Abstract The composites of zinc tin oxide (ZTO) are lead-free materials, categorized as piezoelectric nanoparticles, and have a variety of multifunctional applications. These materials exhibit a lot of potential for a range of uses. Therefore, to prepare the aqueous solutions of ZnSnO 3 and Zn 2 SnO 4 and investigate the experimental structural and optical properties of ZTO materials, this work employed two different chemical reaction paths. ZTO materials are created via a straightforward chemical reaction process in which chemical route (I) combines tetravalent tin chloride with divalent zinc chloride. ZTO materials are generated via the employment of divalent zinc chloride and divalent tin chloride in chemical route II. The structural characteristics and composition of the material were investigated using XRD analysis. The materials were discovered to have hexagonal perovskites and a cubic structure.

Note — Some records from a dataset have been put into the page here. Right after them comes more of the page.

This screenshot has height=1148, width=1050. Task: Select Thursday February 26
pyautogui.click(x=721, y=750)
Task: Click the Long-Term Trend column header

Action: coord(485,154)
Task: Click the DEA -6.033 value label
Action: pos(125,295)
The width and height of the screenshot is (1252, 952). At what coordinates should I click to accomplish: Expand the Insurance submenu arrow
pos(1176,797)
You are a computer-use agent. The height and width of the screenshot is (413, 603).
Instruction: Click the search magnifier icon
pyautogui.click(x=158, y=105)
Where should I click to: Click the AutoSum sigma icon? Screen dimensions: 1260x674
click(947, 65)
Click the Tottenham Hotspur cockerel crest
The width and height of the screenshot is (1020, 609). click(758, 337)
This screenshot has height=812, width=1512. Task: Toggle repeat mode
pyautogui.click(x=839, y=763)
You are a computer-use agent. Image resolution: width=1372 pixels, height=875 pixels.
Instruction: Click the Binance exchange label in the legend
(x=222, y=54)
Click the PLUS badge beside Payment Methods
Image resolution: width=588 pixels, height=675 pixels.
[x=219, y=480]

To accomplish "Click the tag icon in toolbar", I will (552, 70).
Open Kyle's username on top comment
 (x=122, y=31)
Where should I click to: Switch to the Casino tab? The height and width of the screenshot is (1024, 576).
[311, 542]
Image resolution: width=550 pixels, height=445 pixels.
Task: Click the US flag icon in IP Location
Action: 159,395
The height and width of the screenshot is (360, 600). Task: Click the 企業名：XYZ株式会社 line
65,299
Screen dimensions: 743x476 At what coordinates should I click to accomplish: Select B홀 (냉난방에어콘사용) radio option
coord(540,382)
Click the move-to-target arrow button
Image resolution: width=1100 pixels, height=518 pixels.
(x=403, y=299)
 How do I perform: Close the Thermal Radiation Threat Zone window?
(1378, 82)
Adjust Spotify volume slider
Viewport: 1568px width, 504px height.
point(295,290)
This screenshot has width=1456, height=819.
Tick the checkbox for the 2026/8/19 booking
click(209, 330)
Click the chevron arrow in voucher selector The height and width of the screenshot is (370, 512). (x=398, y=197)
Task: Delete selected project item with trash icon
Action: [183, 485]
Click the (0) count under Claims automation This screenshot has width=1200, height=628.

Furthermore, examining the optical characteristics led to estimating the optical energy gap values (Eg = 3.6 and 3.9) eV for the hexagonal and cubic perovskite structures, respectively. The paper also compares experimental results with theoretical findings obtained with the Cambridge Serial Total Energy Package (CASTEP) software’s Density Function Theory (DFT) approximation. Theoretical and empirical results were closely analyzed and contrasted.